Daniel Joseph Martinez

Daniel Joseph Martinez, Divine Violence, 2007 (installation view, The Project, New York, 2007).

About the Artist

Born 1957 in Los Angeles, California; lives in Los Angeles, California

Fifteen years after his indelible first appearance in the Whitney Biennial in 1993, Daniel Joseph Martinez continues to create work that unapologetically probes uncomfortable issues of personal and collective identity, seeking out threadbare spots in the fabric of conventional wisdom. A strategic provocateur with a keen intelligence and a wicked sense of humor, Martinez deploys the full range of available media in his practice, having used at various times (and in various combinations) text, image, sculpture, video, and performance to construct his uniquely tough-minded brand of aesthetic inquiry.

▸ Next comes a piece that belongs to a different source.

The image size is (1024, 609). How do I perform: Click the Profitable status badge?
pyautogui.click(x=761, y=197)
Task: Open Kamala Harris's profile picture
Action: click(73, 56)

The artist’s works over the last few years vividly demonstrate both his methods and fascinations. The House America Built (2004), for example, staged an improbable, mordant collision between Unabomber Ted Kaczynski and design maven Martha Stewart (with an added touch of Gordon Matta-Clark’s anarchitecture), in the form of a wooden cabin that filled the space at his New York gallery, The Project. Painted in deliberately tasteful Stewartesque pastels, the looming structure—riven from bottom to top by a widening slice evoking Matta-Clark’s famous house cut, Splitting, of 1974—was in fact a reimagining of the Montana dwelling where Kaczynski penned his infamous manifesto.

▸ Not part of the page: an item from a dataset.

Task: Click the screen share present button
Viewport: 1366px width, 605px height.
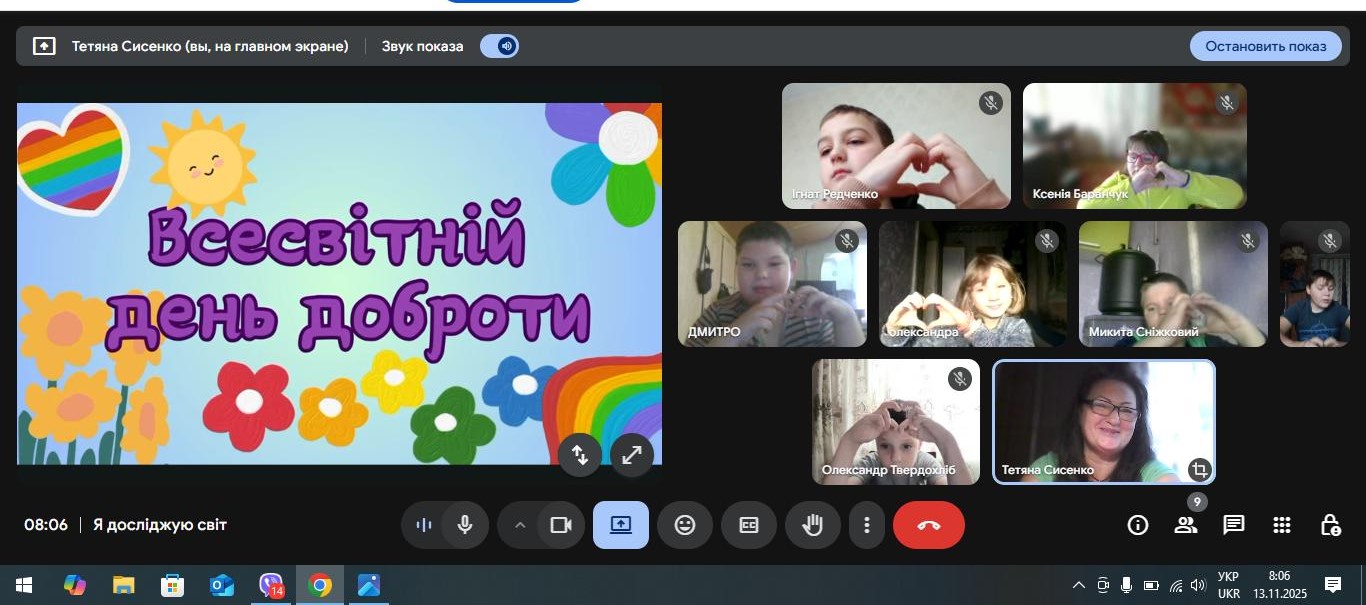Action: (x=620, y=525)
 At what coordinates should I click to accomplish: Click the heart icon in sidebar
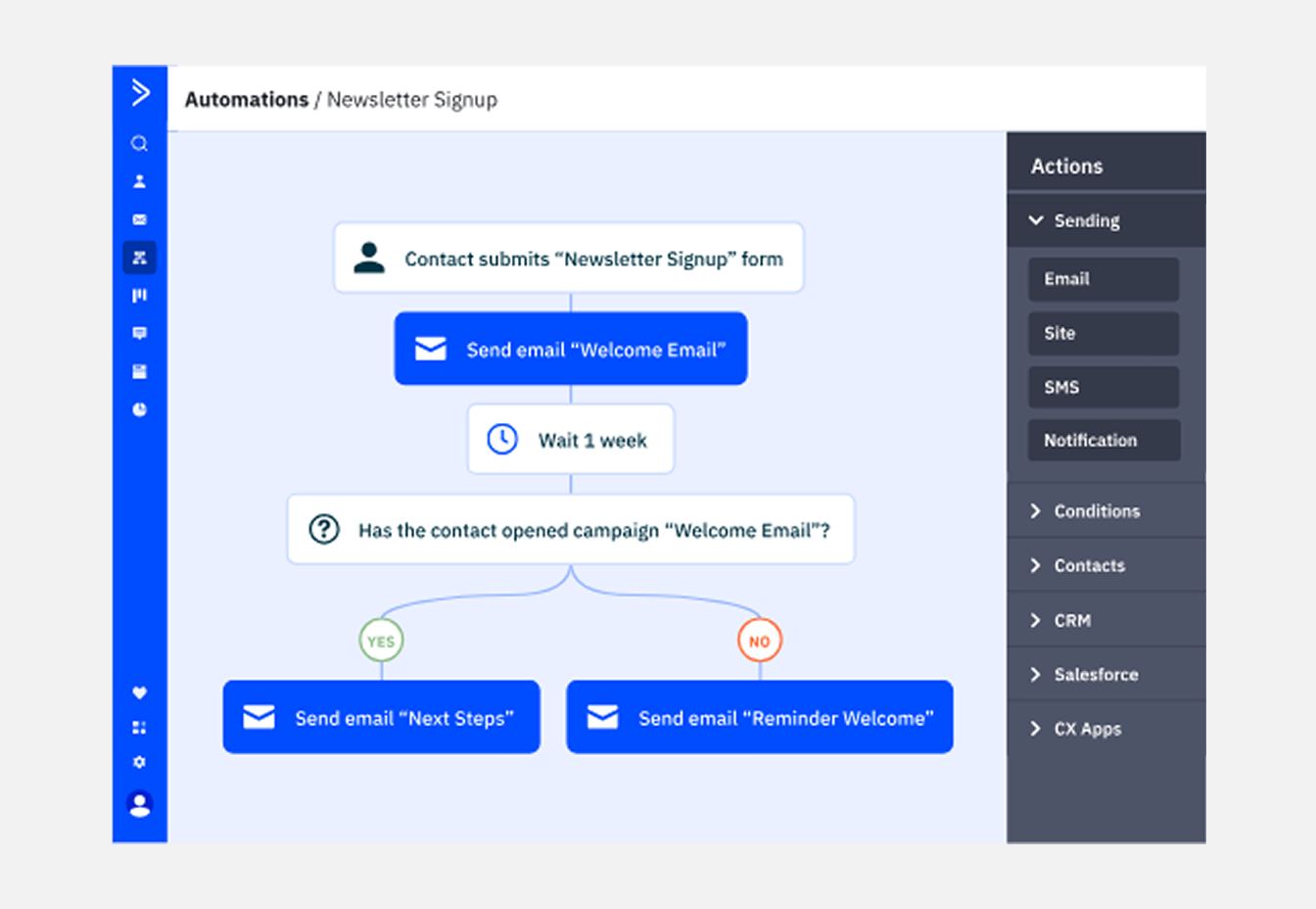pos(140,693)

If House looks outward to test whether a spiffy new coat of commerce might camouflage the fractured social architecture of the American democratic landscape, Martinez’s ongoing project featuring his own body as a site of contention and disturbance brings questions about appearance and reality into strikingly personal focus. Commencing with a series of self-portrait photographs from 2000, the artist began opening himself up to viewers literally, using sophisticated makeup techniques to produce startling images such as the trio that constitute More Human Than Human, Self-Portrait #9, Fifth Attempt to Clone Mental Disorder or How One Philosophizes with a Hammer in which Martinez appears to reach inside his stomach and draw out his bloody entrails. A recent series of animatronic selfportraits— including Call Me Ishmael, The Fully Enlightened Earth Radiates Disaster Triumphant, an installation for the Official United States Pavilion of the 2006 Cairo Biennial in which a robot version of the artist convulsed in a paroxysmal seizure whenever viewers came near—constitutes an elaboration of Martinez’s abiding interest in interrogating both artistic transparency and audience complicity.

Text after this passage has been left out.